◆ DOCUMENT SEGMENT ◆
━━━━━━━━━━━━━━━━━━━━━━━━━━━━━━
The story finished there with it being unclear whether or not Thorn’s discovery will change anything. It almost feels like there needs to be a sequel. It’s a dark reveal though handled in the same matter of fact manner which director Richard Fleischer applies to the entire movie. He’s a director with a cv that includes such varied fare as 20,000 Leagues Under The Sea, Doctor Dolittle, 10 Rillington Place, The Jazz Singer and Amityville 3D. What he brings to Soylent Green is a hard edge that succeeds in conveying a world without much hope but with a lot of fear and tension.  While there is some incidental music most of the film is without it, highlighting the crisp sound mix and murky picture which successfully creates the required mood. The movie’s depiction of a broken down society allows it to side step the  unconvincing gaudy sets that featured in other sci fi movies of the time. Also, there’s a surprisingly high number of extras all crowded together and filmed close up which really adds substance. In the streets and in a church sanctuary they are perfectly choreographed to be the overlooked citizens of the future New York. Even the police station is crowded and this contrasts with the clean, spacious apartments elsewhere.  The need to show a decaying city was helped by using sets that were themselves deteriorating; this was the final film to be shot here before the backlot was demolished less than a year later.

Notwithstanding his dubious personal politics revealed later in life, as an actor Charlton Heston always brough a heft to his movies. He had an earthy believability which works here in the same effective manner as it did with Planet of the Apes or The Omega Man. If you wanted to convince audiences of something strange, Heston was the man to sell it. His heroic tendencies are tempered by an intelligence and while the results can be melodramatic surely the subject matter fits that.
━━━━━━━━━━━━━━━━━━━━━━━━━━━━━━
◆ ENTRIES SHOWN ◆
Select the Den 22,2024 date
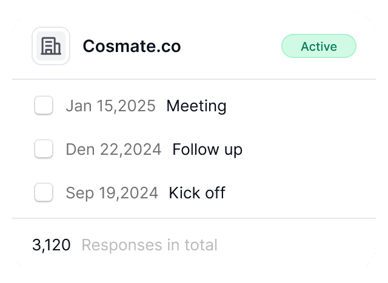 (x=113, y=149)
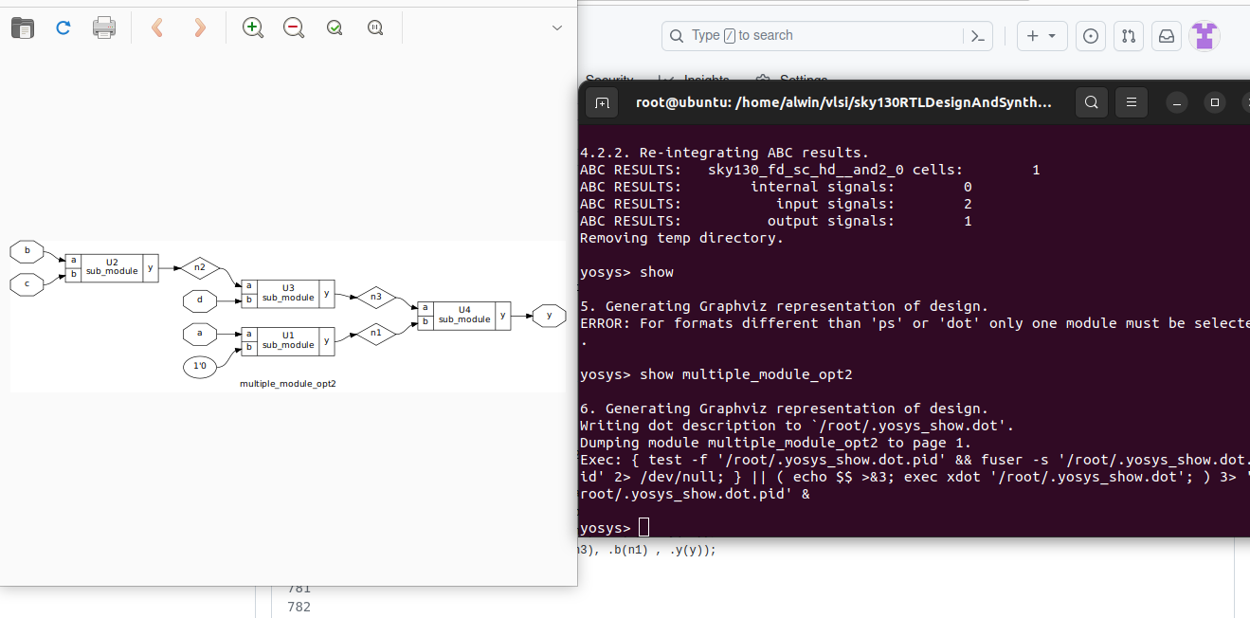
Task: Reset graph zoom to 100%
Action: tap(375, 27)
━━━━━━━━━━━━━━━━━━━━━━━━━━━━━━
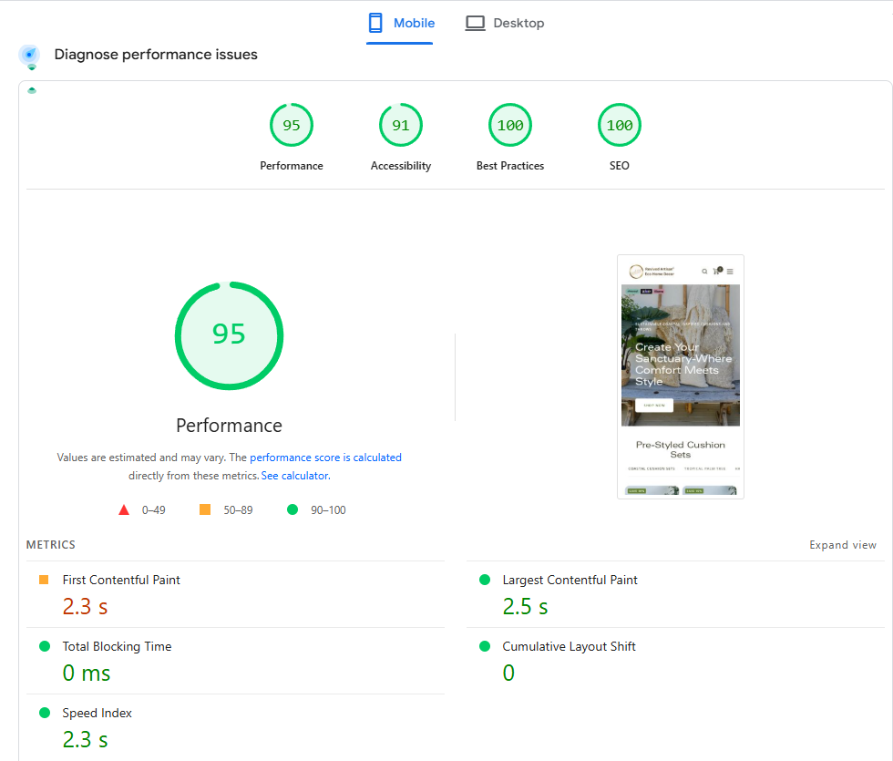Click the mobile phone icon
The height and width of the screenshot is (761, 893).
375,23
━━━━━━━━━━━━━━━━━━━━━━━━━━━━━━
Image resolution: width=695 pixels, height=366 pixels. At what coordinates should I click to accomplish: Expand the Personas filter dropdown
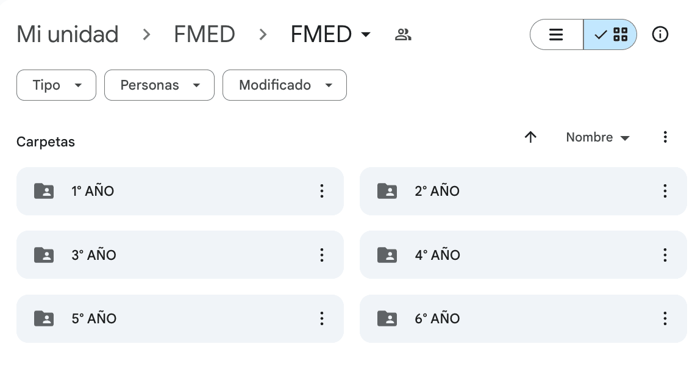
━━━━━━━━━━━━━━━━━━━━━━━━━━━━━━
◆ WRITTEN TASK ◆
Finish out the next part of the Soylent Green review, picking up after its last sentence. The lines are separate material, unrelated to the review.

◆ RESULT OF THE EXERCISE ◆
 Edward G Robinson is excellent without being too gimmicky as the old professor and the scenes with the two of them are amongst the film’s best ones. As Shirl, the `furniture` occupying Simonsen’s now vacant apartment, Leigh Taylor- Young gives a dignity to a character who could be a cipher. Some strong supporting performance bolster the film including Lincoln Kilpatric as an exhausted priest and another big screen legend Joseph Cotton’s’ short but telling scenes at the start as Simonson.

The film is a conspiracy theorists goldmine. Yet as we advance unbound into relentlessly improved technology requiring fewer jobs and less interaction its not difficult to imagine a depressing endgame. Perhaps even though the details may blur over time (obviously the film does not predict the online world), the thrust of Soylent Green , its depiction of corrupt exploitative corporations and intolerable poverty for many, isn’t anywhere near as fictional now as it seemed in 1973.